Had no issues with high pitch noise coming from the iPower and no restarts required with the JRMC although in the beginning I had to re-install the driver 3 times before both Foobar and JRMC recognizes the hardware. Had to tweak the settings in JRMC before able to play DSD files natively with no clicks and pops which is better than using Foobar in comparison, but that's unrelated to the iUSB3.0 I guess.
Plugged in an external 1TB hard drive into the USB sound/power socket at the side and it immediately recognized the drive and works well to allow me to play the files from the expanded storage. All in all very satisfied with the product and looking forward to trying it with other USB DAC/preamp. Btw I'm using the iUSB3.0 with iFi iDSD and LCD-X.
musicheaven
musicheaven
@glassmonkey - was wondering about how good the iFi USB 3.0 was, principle of the iPower is very intriguing but basically it's the supplier of clean 9V power to the USB unit. Reclocking is what provides jitter free audio digital signal so if you can eliminate it, you suddenly get clearer sound. Has it's been said many times by different device builders, clean power and signal are everything. I find the price to be higher than a Regen but definitively prefer it's form factor. One added bonus is the fast 5 Gbps interface (USB 3.0). The only issue is you need a compatible 3.0 input port on your computer.

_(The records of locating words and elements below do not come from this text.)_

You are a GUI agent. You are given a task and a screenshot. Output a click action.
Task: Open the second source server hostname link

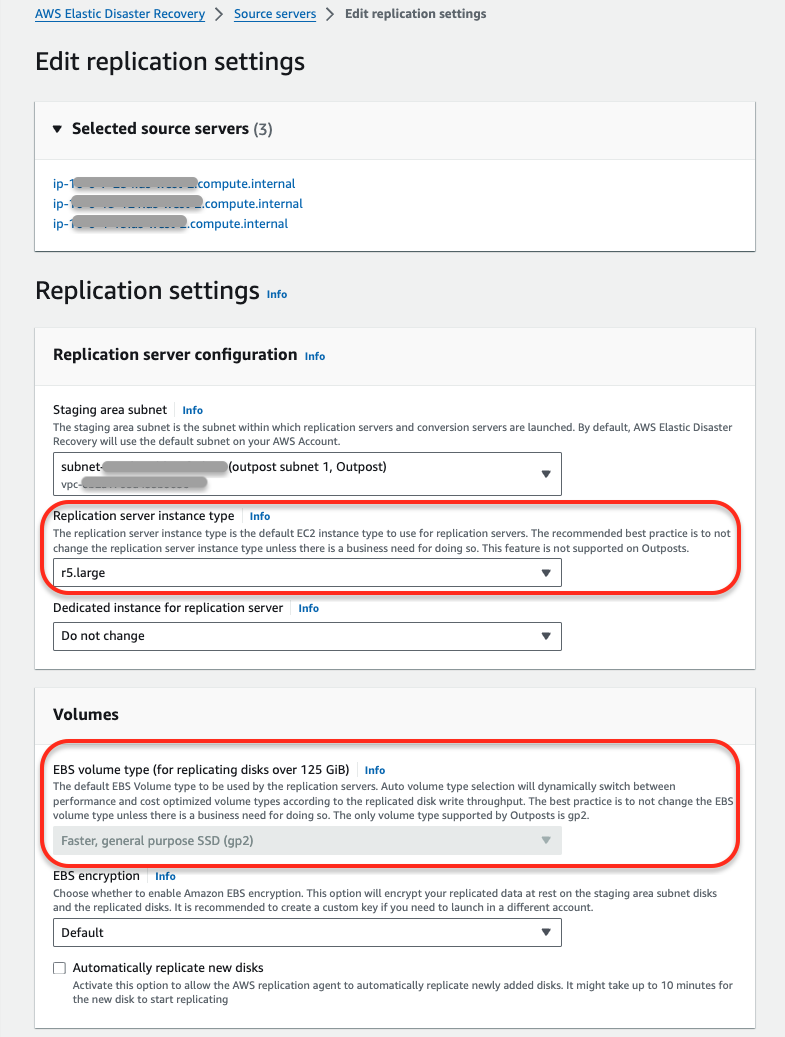click(178, 203)
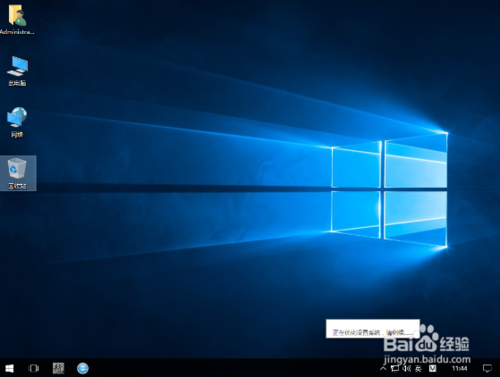Click the Windows logo on wallpaper
This screenshot has width=500, height=377.
tap(389, 190)
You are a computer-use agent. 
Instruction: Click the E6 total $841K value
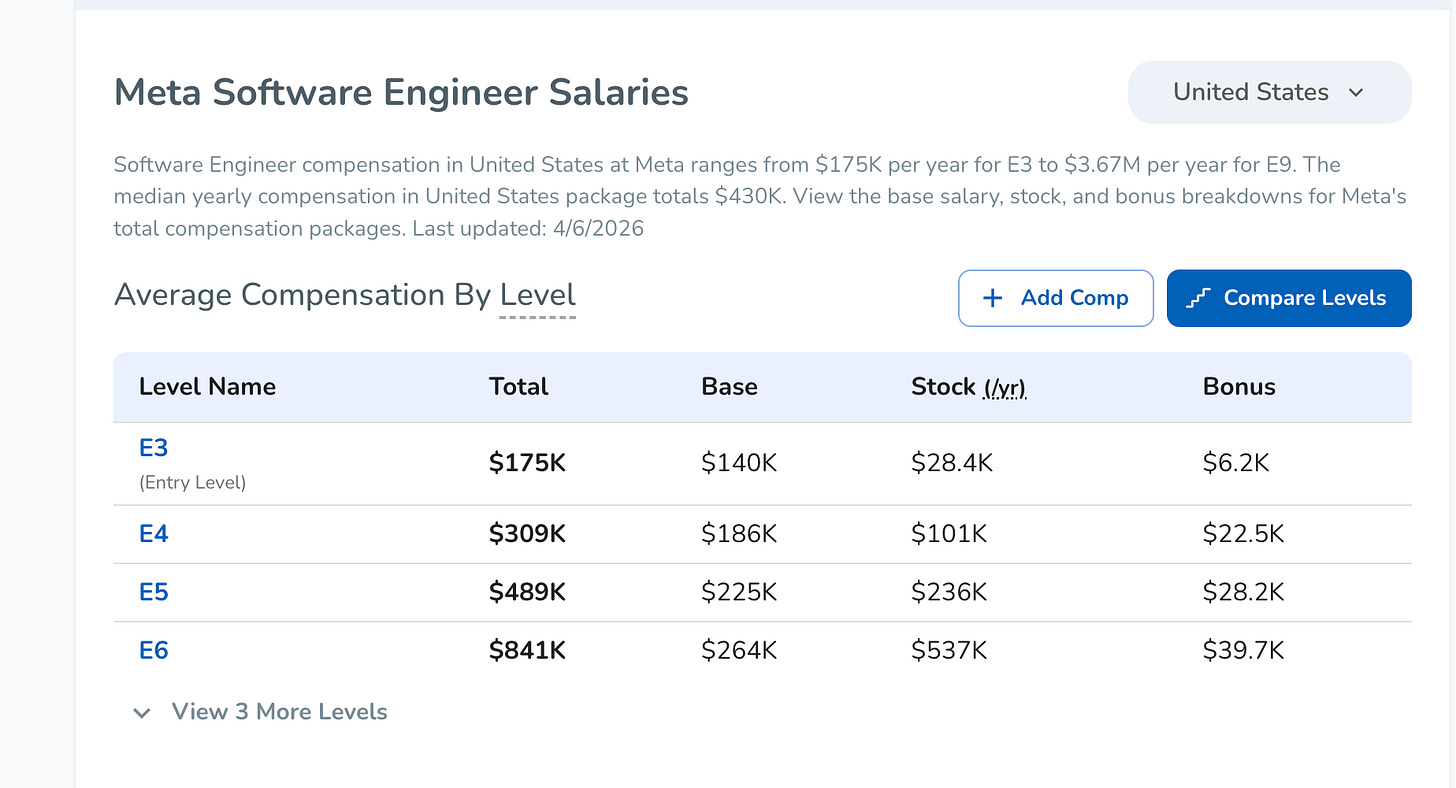tap(527, 651)
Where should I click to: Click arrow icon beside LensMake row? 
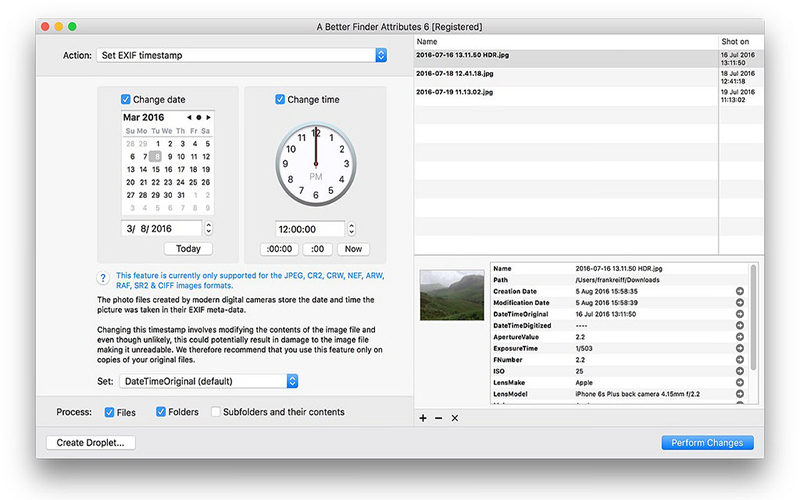tap(739, 382)
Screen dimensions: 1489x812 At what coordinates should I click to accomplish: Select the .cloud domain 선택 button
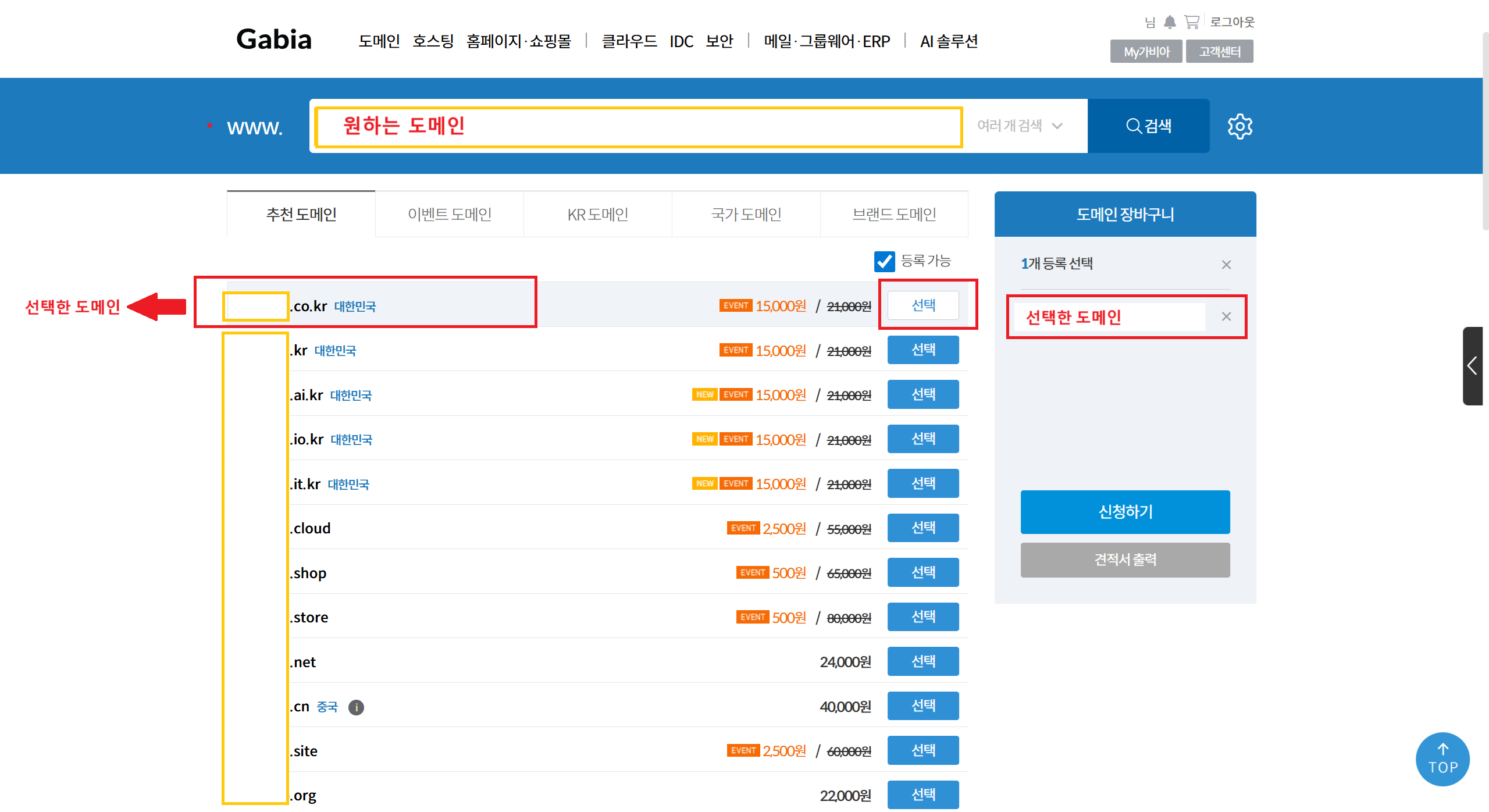[922, 528]
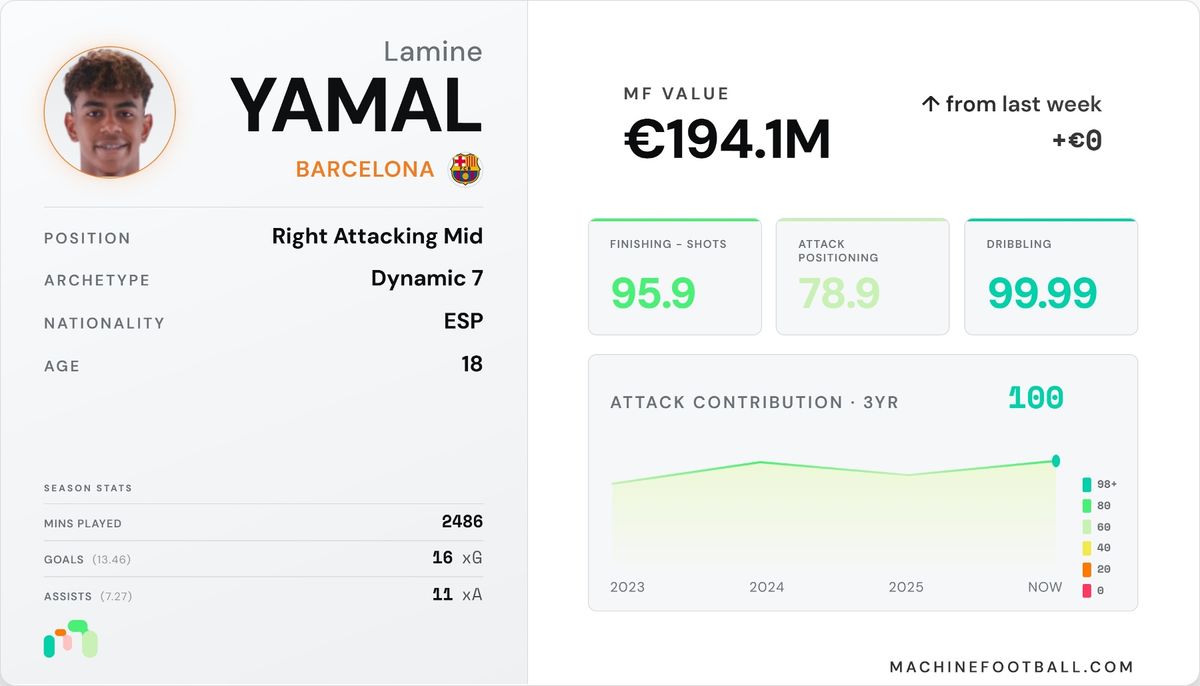Click the teal 98+ legend swatch

[x=1087, y=484]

Thanks for a well written review and hope you'll be getting your Geek Pulse soon. Let us know how they pair together.
glassmonkey
glassmonkey
@musicheaven I got the Pulse X-Infinity and they play very well together. The noise floor is basically non-existent beyond that caused by having imperfect speakers/headphones. The X-Infinity is lovely. The sound is very 3-dimensional and it's clean and fast. Playing balanced out to my HD600 is dreamy.